Immensely old, incredibly fertile, the Ngorongoro Crater is a one off. Once the preferred hunting lands of a variety of hunter gather tribes, and later the grazing grounds for first the Mbulu, then the Datoga, and finally the Masaai, it was eventually visited, in 1892, by the Austrian cartographer and writer, Oscar Baumann, whereupon news of its wildlife numbers reached Europe. Set in the astounding Ngorongoro Conservation Area, it is now one of the most requested destinations for Africa luxury safaris.
Containing upward of twenty-five thousand animals, it is the only home to the majority of its non-migrating animals. As such, with its range of plant life (from heavily forested rims to plains decked floor), together with its many sources of water, the Ngorongoro Crater is able to support much of East Africa’s diverse wildlife.
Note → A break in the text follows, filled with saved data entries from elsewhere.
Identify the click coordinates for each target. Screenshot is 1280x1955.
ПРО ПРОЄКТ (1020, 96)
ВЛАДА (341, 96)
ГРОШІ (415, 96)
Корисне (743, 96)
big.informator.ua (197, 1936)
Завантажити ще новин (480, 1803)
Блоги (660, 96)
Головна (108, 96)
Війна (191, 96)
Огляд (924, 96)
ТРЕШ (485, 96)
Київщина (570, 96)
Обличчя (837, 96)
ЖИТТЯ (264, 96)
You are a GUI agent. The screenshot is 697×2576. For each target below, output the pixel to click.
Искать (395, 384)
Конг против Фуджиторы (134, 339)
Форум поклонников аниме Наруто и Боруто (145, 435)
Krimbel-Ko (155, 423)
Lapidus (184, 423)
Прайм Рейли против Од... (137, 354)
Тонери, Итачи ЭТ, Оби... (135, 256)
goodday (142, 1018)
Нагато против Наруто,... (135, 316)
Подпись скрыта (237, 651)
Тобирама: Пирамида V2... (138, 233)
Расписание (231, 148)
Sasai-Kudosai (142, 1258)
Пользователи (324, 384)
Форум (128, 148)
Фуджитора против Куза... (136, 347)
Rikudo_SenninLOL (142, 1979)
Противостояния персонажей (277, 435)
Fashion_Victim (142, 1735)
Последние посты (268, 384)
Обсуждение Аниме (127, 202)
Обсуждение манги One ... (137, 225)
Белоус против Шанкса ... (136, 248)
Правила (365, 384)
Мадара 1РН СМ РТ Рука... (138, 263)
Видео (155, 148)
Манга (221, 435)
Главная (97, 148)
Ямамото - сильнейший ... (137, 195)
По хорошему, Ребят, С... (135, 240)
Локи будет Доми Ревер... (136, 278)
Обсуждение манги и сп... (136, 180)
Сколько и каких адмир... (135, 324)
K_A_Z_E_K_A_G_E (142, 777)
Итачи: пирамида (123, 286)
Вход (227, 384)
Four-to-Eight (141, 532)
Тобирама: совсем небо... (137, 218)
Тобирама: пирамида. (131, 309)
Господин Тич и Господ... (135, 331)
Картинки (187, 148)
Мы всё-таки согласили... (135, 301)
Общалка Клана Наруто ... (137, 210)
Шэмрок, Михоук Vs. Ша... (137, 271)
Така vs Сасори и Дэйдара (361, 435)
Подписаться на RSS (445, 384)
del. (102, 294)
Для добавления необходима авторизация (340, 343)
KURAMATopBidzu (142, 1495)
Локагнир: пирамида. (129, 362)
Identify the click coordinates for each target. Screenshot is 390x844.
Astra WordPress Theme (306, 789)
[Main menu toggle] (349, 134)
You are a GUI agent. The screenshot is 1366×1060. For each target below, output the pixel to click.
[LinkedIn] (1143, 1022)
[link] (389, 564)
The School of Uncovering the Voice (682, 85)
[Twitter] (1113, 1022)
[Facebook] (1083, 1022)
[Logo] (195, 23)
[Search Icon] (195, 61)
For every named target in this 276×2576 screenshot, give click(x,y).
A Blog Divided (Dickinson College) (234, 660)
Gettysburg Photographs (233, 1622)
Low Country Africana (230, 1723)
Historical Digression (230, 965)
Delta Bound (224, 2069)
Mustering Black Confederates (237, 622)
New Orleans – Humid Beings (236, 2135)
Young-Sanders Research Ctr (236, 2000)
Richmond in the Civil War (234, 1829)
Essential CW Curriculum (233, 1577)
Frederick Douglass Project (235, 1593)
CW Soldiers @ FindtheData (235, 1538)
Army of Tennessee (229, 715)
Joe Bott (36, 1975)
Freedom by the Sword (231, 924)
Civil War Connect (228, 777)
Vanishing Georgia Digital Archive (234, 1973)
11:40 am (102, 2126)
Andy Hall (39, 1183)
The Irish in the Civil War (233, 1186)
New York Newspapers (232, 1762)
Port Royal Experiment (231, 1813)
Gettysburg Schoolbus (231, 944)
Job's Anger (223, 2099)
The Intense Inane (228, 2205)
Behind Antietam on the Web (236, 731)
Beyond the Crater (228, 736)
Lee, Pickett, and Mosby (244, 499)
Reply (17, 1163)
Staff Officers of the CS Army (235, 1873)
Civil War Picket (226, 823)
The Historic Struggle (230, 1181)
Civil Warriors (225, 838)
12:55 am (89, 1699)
Unfortunately, given the lack of movement – both in and out of the crater – by many of its resident animals, the crater plays host to a number of diminishing gene pools. The Ngorongoro lion, for example, suffers from a troubling range of genetic disorders.
World famous, and the subject of on-going scientific interest, Ngorongoro Crater is at an interesting stage. Its funding comes largely from paying visitors, but it is the high level of tourist interest that puts pressure on its crater’s ecosystem. Twenty-five percent of the water, for example, that should drain into Lerai Stream – which, in turn, feeds into the crater’s major water source, Lake Magadi – is now siphoned off by the area’s camps and headquarters.
Furthermore more, the 2009 Ngorogoro Wildlife Conservation Act has had a longterm impact on the region’s Maasai population, forcing many of them to move out of the area.
However, with its relatively new burning policies, the Ngorongoro Crater continues to support its resident wildlife.